Reinvention of the MedLine product offerings began in late 2013.
Steven Petrakis, vice president of sales for the U.S. and Canada, sees a distinct advantage in the Conair initiative.
“We got an expert on the process and can go into a customer now knowing we have the equipment,” Petrakis said. “The customer won't have to ask.”
Starting in 2006, Conair used the MedLine brand for downstream extrusion equipment producing precision tubing often for multi-lumen heart and brain catheters. Now, Conair has extended the registered MedLine trademark to include its full range of medical market auxiliaries.
Conair assembled the NPE clean room depiction in Orlando on March 18 utilizing fiberglass-reinforced-plastic wall and ceiling materials from Northwest Floor and Wall Co. of Peoria, Ariz.
The simulated environment occupies 150 square feet and provides attendees with accessibility to view MedLine and other equipment in four different levels of contamination control for ISO Class 7 and 8 clean rooms, white rooms and hybrid rooms. Examples exist of high-efficiency particulate air filtration and ductwork.
Inside the room are a mock vertical-clamp injection molding machine with an attached MicroWheel-brand desiccant-wheel dryer, a FLX-brand material handling control system, a compact K Loader vacuum material receiver in 1- and 2-pound versions, a premium Thermolator TW water temperature control unit and a manikin in protective attire, known as a bunny suit, for use in ISO 7 applications. A MicroReceiver feeds material to the MicroWheel dryer.
Through-the-wall connections link to ResinWorks resin drying hoppers and a simulated extruder. Extruded product exiting the die enters the clean room and passes into a cooling tank and puller/cutter unit.
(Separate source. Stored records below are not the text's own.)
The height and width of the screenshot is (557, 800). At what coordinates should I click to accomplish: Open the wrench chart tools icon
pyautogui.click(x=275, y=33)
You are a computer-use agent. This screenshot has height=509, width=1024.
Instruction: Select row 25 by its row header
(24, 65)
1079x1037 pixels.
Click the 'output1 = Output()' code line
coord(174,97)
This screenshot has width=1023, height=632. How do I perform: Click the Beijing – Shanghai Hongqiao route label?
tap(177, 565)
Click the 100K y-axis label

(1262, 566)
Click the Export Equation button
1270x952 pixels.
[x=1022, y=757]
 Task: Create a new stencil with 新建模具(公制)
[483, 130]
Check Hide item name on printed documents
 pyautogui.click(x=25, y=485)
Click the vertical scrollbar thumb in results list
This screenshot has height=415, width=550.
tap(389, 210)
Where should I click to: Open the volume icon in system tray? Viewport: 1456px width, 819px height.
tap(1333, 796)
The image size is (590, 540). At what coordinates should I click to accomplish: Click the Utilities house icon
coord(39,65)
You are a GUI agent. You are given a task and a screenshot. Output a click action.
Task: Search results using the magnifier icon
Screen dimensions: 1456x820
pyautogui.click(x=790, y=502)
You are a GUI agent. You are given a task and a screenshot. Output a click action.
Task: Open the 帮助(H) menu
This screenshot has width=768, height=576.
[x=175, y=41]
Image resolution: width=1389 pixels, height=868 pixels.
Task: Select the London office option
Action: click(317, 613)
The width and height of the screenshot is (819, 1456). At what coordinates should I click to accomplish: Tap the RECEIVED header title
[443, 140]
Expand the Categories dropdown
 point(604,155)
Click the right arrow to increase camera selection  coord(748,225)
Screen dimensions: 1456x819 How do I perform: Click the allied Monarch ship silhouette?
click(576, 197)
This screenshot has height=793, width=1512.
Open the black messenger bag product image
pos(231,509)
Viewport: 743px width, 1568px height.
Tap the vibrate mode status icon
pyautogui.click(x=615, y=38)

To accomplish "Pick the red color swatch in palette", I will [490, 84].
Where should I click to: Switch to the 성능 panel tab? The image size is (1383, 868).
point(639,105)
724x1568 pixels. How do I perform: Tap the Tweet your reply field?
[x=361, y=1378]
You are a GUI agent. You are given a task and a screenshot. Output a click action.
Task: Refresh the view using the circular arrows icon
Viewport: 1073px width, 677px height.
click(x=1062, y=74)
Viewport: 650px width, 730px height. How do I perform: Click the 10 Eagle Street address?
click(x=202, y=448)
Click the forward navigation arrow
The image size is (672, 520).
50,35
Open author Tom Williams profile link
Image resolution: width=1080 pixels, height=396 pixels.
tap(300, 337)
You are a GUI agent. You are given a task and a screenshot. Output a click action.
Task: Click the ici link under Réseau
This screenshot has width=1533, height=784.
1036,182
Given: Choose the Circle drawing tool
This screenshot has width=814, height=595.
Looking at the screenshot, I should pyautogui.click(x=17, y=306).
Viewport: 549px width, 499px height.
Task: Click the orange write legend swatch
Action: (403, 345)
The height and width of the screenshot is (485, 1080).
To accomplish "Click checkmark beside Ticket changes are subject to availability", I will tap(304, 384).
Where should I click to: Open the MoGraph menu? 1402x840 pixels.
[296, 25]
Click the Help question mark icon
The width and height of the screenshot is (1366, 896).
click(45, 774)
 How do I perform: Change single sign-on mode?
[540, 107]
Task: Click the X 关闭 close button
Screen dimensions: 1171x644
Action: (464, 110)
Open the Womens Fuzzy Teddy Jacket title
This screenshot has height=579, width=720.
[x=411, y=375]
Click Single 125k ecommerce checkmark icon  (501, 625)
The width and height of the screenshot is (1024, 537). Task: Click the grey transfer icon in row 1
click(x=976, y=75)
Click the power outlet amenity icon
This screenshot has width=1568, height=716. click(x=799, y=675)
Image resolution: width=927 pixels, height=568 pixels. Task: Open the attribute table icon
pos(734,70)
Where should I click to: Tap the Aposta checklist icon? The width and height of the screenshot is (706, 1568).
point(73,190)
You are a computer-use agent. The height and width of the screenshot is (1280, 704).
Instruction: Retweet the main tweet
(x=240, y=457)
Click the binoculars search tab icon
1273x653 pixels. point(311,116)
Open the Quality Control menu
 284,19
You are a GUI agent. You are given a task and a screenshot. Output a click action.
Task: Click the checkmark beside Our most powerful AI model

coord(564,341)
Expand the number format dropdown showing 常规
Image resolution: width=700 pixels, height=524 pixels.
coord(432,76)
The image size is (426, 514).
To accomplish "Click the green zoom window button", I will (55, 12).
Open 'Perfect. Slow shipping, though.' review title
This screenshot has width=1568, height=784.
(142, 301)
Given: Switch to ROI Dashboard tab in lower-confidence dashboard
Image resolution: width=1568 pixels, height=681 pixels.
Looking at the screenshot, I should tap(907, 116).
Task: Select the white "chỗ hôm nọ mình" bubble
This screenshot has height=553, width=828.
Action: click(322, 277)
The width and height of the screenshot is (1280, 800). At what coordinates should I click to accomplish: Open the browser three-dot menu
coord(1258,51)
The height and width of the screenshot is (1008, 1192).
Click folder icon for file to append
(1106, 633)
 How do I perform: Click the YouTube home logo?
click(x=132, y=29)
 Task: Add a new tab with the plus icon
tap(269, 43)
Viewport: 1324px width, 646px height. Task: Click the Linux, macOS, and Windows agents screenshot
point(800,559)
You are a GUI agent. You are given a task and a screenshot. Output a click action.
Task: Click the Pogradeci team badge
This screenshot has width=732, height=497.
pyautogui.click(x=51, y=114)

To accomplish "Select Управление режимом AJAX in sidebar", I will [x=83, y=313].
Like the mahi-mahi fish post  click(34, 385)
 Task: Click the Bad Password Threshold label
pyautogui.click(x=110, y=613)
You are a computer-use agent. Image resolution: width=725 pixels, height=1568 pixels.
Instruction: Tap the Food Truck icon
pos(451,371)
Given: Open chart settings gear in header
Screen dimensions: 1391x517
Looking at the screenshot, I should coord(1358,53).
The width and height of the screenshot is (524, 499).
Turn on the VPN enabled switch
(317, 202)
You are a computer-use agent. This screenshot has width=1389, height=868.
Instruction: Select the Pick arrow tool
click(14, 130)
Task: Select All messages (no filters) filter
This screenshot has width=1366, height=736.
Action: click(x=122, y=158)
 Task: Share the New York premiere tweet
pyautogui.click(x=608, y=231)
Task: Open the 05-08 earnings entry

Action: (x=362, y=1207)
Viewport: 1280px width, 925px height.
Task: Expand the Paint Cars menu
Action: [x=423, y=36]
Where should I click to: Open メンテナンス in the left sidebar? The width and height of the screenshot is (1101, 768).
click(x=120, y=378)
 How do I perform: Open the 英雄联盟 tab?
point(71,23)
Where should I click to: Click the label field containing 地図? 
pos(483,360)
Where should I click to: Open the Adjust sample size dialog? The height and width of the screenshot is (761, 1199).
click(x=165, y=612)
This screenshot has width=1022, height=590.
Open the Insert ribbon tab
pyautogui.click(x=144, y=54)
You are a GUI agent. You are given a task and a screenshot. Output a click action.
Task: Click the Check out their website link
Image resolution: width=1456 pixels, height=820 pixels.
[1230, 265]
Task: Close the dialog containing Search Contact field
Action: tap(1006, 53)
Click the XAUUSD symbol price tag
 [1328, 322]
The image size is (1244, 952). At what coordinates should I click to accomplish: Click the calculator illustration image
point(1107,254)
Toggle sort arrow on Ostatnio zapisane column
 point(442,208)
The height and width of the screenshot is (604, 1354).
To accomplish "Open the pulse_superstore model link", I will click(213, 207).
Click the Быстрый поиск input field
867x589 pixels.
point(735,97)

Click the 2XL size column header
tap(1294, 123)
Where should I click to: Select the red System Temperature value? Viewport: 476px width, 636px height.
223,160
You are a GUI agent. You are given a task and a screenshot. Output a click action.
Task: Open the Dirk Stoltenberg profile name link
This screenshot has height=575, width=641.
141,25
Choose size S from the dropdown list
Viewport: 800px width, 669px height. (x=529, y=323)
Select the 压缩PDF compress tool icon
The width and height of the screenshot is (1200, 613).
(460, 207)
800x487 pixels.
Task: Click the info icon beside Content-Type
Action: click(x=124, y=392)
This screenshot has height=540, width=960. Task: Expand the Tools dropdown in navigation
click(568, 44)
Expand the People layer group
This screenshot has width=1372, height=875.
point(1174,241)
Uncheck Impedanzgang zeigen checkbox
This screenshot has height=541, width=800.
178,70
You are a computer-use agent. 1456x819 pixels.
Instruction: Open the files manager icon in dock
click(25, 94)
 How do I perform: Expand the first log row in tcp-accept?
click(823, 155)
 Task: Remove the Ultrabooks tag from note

Other MedLine equipment on display includes:
• R-PRO slow-speed conveying system: The patent-pending resin-protection conveying system moves resin at a slow speed to virtually eliminate pellet fracturing, so-called angel hair and pipe wear that high-speed vacuum conveying can cause. Conair began redesign of the system in October after learning earlier that an automotive customer wanted a system that could go to zero for 100 percent verification. Conair fine-tuned the idea and, at NPE, is showing the latest version for multiple end markets including medical.
• Material Vision Proofing system: The next-generation MVP uses a camera to provide automatic 100-percent validation that the correct material is being conveyed to the right destination. The system is set up to distribute resin from the ResinWorks system to all three of the simulated processing machines in the display.
• TB-45 TrueBlend-brand gravimetric blender: This unit is mounted on a floor stand.
Operationally, Conair has its headquarters and technology center in Cranberry Township, Pa., and is a brand of privately held IPEG Inc., also based in Cranberry Township.
Regarding Conair sales, Doyle said, “we are ahead of where we were last year, and we are bullish about the remainder of 2015.”
Manufacturing occurs at plants in Franklin, Pa., and Pinconning, Mich.
The Franklin facility occupies about 180,000 square feet for manufacturing and assembly functions. A strategic supplier leases approximately one third of Conair's space and provides extensive fabrication and painting services.
The 50,000-square-foot Pinconning location makes larger-sized and custom downstream extrusion equipment. Conair purchased Michigan Plastics Machinery Co. of Kawkawlin, Mich., in 2007 and relocated the operation to Pinconning in 2011 after constructing a purpose-built factory, extrusion laboratory and training facility.
Conair sales and service sites are in Shanghai; Ahmedabad, India; New Taipei City, Taiwan; Singapore; and Guadalupe, México.